Das lässt sich so pauschal schwer sagen. Für Standard-Officeanwendungen wie Word, Excel und Powerpoint ist deine CPU sicher gut genug. Bei Bild- und Videobearbeitung hingegen merkt man in der Regel jedes Mhz mehr....

Viele Spiele sind derzeit eher GPU beschränkt, allerdings wird bei dir mit einer 280X die CPU bremsen. Davon wirst du in vielen Spielen erst mal nicht viel merken. Hängt aber auch stark vom individuellen Spiel und Genre ab. Strategiespiele z.B. mit vielen Einheiten gleichzeitig auf dem Schirm profitieren häufig von einer schnellen CPU. Actionspiele hingegen fordern eher die Grafikkarte. Wenn du natürlich Grafikkracher wie Witcher 3 oder The Division in diesem und dem nächsten Jahr auf hohen Einstellungen zocken willst, wird sich die CPU bremsend bemerkbar machen. Spielbar werden die Spiele trotzdem sein.

Trotzdem halte ich bei deinem Budget die Kombi aus mehr Speicher und einer neuen Grafikkarte für eine sinnvolle Lösung. Und eine SSD ist immer schön, vor allem im Alltag.


----------



## Herbboy (14. Januar 2014)

zB für ein Games wie den Multiplayer von BF3 wird Deine CPU bereits klar "bremsen", da kann es sein, dass Du mit ner starken Grafikkarte wie der R9 280X kaum mehr Leistung merkst. Ein Core i5 KANN locker mal 50% mehr Leistung bringen. Aber "ausreichen" wird der X4 955 trotzdem noch eine Weile, ohne dass er Schuld für ein Ruckeln ist. Eventuell hast Du manche Games, bei denen die CPU in höheren Details auch mehr bei den Physikberechnungen helfen muss, so dass die CPU dann doch nur für geringere Detailstufen reicht.

Lies mal hier CPU aufrüsten: Intel Core i5-3570k vs. AMD X4 965 - eine lohnenswerte Investition? das ist zwar schon fast ein Jahr alt, aber ein guter Anhaltspunkt. In dem PC aus dem Special ist eine Grafikkarte drin, die ca zwischen Deiner 7850 und der R9 280X liegt.

Es ist auch so: je höher die Details, desto WENIGER macht sich die CPU *idR* bemerkbar. Denn: bei hohen Details kann die Grafikarte die Grenze sein. Also: sagen wir mal, ein moderner Shooter ist so gestrickt, dass Deine jetzige CPU für maximal 50 FPS ausreicht. Aber bei sehr hohen Details ist das Spiel sehr Grafikkarten-Fordernd, so dass selbst die R9 280X nur maximal 40 FPS schafft - dann hast Du auch mit der besten CPU der Welt nicht mehr als 40FPS, und weil Deine CPU schon 50 schaffen würde, hast Du auch nicht weniger als 40FPS


----------



## NarR85 (14. Januar 2014)

#### [BEREITGESTELLTE DATEN]
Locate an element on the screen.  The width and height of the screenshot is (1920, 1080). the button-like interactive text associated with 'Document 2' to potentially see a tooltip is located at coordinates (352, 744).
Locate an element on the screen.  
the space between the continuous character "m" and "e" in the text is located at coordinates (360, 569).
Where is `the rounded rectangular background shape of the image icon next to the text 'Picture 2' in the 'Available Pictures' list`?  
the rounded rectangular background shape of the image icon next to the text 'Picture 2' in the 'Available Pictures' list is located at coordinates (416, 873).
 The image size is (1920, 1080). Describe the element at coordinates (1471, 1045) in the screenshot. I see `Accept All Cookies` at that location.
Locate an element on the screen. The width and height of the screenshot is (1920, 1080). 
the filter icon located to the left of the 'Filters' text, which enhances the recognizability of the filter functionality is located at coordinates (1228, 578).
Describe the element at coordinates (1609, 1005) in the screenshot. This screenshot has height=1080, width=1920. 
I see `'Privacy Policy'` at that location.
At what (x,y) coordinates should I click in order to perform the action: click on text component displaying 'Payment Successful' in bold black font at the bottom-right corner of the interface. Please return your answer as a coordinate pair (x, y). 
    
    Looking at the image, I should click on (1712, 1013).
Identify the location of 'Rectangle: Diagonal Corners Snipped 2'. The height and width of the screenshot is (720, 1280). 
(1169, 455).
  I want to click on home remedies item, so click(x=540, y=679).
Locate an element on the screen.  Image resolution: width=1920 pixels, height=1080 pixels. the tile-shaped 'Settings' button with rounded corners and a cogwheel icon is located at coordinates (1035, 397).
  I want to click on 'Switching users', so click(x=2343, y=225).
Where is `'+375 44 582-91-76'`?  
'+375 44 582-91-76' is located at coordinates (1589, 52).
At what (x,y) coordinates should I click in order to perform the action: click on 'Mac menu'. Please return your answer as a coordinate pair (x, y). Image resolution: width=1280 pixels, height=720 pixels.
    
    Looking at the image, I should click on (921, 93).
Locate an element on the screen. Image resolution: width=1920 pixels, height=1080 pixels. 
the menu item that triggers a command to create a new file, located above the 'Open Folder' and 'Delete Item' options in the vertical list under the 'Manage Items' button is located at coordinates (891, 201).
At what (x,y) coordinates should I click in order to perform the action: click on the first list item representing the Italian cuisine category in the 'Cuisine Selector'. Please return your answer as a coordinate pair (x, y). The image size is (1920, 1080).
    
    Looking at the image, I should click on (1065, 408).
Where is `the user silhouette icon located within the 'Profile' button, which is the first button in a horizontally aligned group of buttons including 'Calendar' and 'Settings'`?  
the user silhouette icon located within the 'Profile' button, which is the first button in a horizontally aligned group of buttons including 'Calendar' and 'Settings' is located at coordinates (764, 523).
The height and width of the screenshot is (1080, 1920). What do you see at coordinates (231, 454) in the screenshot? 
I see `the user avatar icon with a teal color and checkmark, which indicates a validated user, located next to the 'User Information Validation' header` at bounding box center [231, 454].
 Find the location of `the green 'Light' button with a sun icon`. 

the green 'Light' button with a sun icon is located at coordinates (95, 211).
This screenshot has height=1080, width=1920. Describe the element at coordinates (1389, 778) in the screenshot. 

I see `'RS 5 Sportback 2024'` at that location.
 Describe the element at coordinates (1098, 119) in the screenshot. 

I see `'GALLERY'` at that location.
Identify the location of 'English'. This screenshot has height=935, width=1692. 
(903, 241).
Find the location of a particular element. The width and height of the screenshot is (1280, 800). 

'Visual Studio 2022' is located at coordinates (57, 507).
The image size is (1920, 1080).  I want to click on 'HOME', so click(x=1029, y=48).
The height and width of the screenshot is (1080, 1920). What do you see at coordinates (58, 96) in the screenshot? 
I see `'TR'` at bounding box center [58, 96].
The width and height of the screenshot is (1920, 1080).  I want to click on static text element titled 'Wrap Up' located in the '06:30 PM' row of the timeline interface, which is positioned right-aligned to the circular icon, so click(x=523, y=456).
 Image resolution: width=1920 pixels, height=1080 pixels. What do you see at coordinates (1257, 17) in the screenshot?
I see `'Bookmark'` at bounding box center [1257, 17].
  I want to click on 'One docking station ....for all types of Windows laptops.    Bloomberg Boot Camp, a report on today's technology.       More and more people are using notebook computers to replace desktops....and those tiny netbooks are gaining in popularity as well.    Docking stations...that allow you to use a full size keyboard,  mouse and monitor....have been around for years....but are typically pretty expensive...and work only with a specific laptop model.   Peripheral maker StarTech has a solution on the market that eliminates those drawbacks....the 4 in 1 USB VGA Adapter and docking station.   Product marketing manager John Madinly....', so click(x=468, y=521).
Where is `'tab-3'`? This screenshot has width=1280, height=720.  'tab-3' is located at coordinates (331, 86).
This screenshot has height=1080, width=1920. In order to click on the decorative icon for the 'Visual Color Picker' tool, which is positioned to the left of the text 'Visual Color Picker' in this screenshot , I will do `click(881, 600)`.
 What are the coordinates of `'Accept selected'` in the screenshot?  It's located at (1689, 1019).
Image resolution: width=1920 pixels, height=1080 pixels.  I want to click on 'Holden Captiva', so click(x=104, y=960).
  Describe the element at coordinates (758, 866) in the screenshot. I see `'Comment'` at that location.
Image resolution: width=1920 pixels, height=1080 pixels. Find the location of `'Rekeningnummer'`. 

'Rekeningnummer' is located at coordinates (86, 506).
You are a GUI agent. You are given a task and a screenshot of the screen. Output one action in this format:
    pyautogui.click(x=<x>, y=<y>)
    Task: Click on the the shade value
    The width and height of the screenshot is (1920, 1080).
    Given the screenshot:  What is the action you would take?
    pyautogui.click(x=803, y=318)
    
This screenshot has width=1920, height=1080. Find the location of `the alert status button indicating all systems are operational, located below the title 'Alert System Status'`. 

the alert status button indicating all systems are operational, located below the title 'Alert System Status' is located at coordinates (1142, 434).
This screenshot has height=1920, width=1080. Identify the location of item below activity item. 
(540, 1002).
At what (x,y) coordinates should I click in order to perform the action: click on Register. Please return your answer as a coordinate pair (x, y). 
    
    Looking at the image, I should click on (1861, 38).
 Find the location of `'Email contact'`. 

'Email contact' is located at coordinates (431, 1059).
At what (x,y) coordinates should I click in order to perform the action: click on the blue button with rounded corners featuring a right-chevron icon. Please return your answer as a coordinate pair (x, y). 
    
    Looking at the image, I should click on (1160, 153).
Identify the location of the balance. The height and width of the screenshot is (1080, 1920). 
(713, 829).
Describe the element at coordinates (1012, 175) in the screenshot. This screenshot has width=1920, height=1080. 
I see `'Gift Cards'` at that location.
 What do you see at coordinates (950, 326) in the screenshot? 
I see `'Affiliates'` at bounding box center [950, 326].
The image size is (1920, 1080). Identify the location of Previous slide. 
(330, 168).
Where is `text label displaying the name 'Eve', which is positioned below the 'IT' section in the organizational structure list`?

#### [AUFGABEN]
1. Schreiben Sie aus dem Forumstext über CPU und Grafikkarte den Abschnitt zwischen „Viele Spiele sind“ und „Spiele trotzdem sein.“ einschließlich beider Stellen wortgetreu ab.
2. Nennen Sie alle Spiele, die im Forumstext über CPU und Grafikkarte mit ihrem Titel erwähnt werden.
3. Führen Sie den Forumstext über CPU und Grafikkarte von der Stelle an fort, an der er endet.

#### [ERGEBNISSE JE AUFGABE]
1.
Viele Spiele sind derzeit eher GPU beschränkt, allerdings wird bei dir mit einer 280X die CPU bremsen. Davon wirst du in vielen Spielen erst mal nicht viel merken. Hängt aber auch stark vom individuellen Spiel und Genre ab. Strategiespiele z.B. mit vielen Einheiten gleichzeitig auf dem Schirm profitieren häufig von einer schnellen CPU. Actionspiele hingegen fordern eher die Grafikkarte. Wenn du natürlich Grafikkracher wie Witcher 3 oder The Division in diesem und dem nächsten Jahr auf hohen Einstellungen zocken willst, wird sich die CPU bremsend bemerkbar machen. Spielbar werden die Spiele trotzdem sein.

2. Witcher 3, The Division, BF3

3.
Danke für die fixen Erklärungen! Damit habe ich meine Entscheidung getroffen.

Crucial Ballistix Sport DIMM Kit 8GB, DDR3-1600, CL9-9-9-24 (BLS2CP4G3D1609DS1S00/BLS2C4G3D169DS3CEU) Preisvergleich | Geizhals Deutschland

Sapphire Radeon R9 280X Dual-X, 3GB GDDR5, 2x DVI, HDMI, DisplayPort, lite retail (11221-00-20G) Preisvergleich | Geizhals Deutschland

Crucial M500 SSD 240GB, 2.5", SATA 6Gb/s (CT240M500SSD1) Preisvergleich | Geizhals Deutschland

Wäre das hier eine gute Wahl? 

PS: Eure Antwortzeiten sind echt unschlagbar ^^


----------



## LordCrash (14. Januar 2014)

Grafikkarte ist gut, kannst du nehmen.

Bei der SSD: wenn du für den gleichen Preis eine Samsung 840 Evo bekommst, würde ich die nehmen, da noch mal schneller. Aber ansonsten ist die Crucial ok.

Beim Speicher: lieber 10€ Aufpreis für die Corsair Vengeance zahlen. Da sind die Erfahrungen besser. Allerdings gehen die Crucial auch.


----------



## Herbboy (14. Januar 2014)

passt gut. Ich würd halt beim RAM mich nicht genau festlegen, sondern erst nen Shop für die SSD und GRaka suchen und dann schauen, was es da für 2x4GB DDR3-1600 gibt. 

 per Link über den Preisvergleich ist btw der shop hardwareversand.de oft günstiger, als wenn du im Shop selbst suchst


----------



## Eol_Ruin (15. Januar 2014)

NarR85 schrieb:


> Ich möchte *Thief 2* auf hohen Einstellungen spielen können


 
Wenn du das Spiel nicht richtig spielen kannst dann solltest du die aber Sorgen um deinen aktuellen PC machen.
Das Game ist von 2000 

Hast du Windows 7 x64?
Vielleicht hat das Game damit Probleme 

Probier mal folgendes:
Dark Project 2/Thief 2 unter Windows 7 | UPPERlevel


----------



## Herbboy (15. Januar 2014)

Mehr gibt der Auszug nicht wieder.